И сразу заговорили в несколько голосов:

— Бабы–то одни вон как, поди, убиваются!

— Убивайся — не убивайся! Рук теперь не подставишь.

— У власти подмоги просить надо. Стихийное бедствие все–таки, страховку–то пусть выдадут, да не деньгами — хлебом… Власть–то народная теперь, наша, по справедливости удовлетворить должна.

Последний голос не понравился Анохину. Был он какой–то уж очень вкрадчивый и до подозрительного расчетливый. Петр Федорович, обернувшись, выхватил взглядом низенького, благодушного на вид мужичка.

— А ведь власть сама хлеба не сеет, — сказал он. — Откуда же ей взять хлеба.

— Как это откуда? Будет же урожай в других местах. Не везде же напасть, как у нас.

— Кое у кого и сейчас хлеба много. Но не дают его. Просим — умоляем, а не дают.

— Что же это за власть, если распорядиться не умеет? В прежние времена и то властей слушались.

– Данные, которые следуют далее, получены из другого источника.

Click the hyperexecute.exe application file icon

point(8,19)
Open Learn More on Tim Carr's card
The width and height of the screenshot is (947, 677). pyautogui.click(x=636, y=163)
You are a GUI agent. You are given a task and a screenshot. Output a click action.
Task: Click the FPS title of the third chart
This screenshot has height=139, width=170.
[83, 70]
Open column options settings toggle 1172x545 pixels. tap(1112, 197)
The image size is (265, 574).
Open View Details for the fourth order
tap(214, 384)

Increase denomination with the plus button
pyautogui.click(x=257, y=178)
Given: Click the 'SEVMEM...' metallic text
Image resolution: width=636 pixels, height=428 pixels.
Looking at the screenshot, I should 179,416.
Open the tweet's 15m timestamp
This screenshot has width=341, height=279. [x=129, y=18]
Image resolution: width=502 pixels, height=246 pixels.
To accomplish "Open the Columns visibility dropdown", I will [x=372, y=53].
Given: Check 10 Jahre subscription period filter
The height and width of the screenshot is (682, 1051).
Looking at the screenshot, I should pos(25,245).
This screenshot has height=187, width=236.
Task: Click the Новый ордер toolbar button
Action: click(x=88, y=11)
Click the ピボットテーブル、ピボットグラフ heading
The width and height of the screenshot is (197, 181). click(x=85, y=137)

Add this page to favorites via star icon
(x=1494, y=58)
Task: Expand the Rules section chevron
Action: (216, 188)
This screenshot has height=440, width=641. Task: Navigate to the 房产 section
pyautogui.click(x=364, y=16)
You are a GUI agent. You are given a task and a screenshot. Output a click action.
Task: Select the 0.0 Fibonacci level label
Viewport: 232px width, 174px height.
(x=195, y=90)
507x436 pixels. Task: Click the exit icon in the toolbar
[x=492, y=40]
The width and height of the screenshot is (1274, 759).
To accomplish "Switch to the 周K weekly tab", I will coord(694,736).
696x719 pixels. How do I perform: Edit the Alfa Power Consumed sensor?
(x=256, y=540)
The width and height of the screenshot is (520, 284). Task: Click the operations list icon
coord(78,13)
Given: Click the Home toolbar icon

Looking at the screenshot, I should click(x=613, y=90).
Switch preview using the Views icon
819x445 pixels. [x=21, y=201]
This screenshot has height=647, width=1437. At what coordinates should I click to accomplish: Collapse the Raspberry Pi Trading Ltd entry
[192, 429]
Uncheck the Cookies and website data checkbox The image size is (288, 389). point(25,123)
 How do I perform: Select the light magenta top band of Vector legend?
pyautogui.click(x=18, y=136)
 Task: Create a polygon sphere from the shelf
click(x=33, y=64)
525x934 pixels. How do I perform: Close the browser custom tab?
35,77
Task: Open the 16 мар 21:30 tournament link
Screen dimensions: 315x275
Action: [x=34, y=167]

— Раньше силой слушаться заставляли. Урядник, исправник, стражник. Чуть что и в Сибирь недолго. А мы силой не хотим, по–доброму, на сознательность стараемся воздействовать. Да вот не у всех она, эта сознательность, имеется. Правду говорят — сытый голодного не разумеет.

— А ты заставь, чтоб разумел, чтоб по справедливости, если ты народная власть.

— Чем заставить — силой?

— А понадобится — и силой! Неужто уезд в беде оставишь?! Не пойдете на помощь, мы своих представителей в губернии заменим. И Капустина, и Часовенного… Что это за власть, если порядка навести не может.

Анохин улыбнулся.

— Ну что ж, товарищ! Мне очень приятно, что ты так активно поддерживаешь политику Советской власти о продотрядах и комбедах.

— Какие еще продотряды? — встревожился мужик, бегая взглядом по лицам земляков. — Никаких продотрядов и комбедов! У нас наказ имеется.

— А ведь, дорогой товарищ, продотряды и комбеды и создаются для того, чтобы заставить несознательных сытых разуметь голодного, поделиться с ним хлебом. В городе и в деревне. Ты же сам меня только что так рьяно призывал к этому!

— Ловко же ты, однако, мои слова–то перевернул! — покачал головой мужичок и оробело огляделся — не осуждают ли земляки его за скользкий разговор. — Нет уж, уважаемый, ты это брось! Нам в волости продотряды не нужны!

— Никто к вам продотряды посылать и не собирается! — повысил голос и Анохин, заметив, что, привлеченные их спором, в дверь заглядывают заспанные мужики из других комнат. — Вам самим хлебная помощь нужна.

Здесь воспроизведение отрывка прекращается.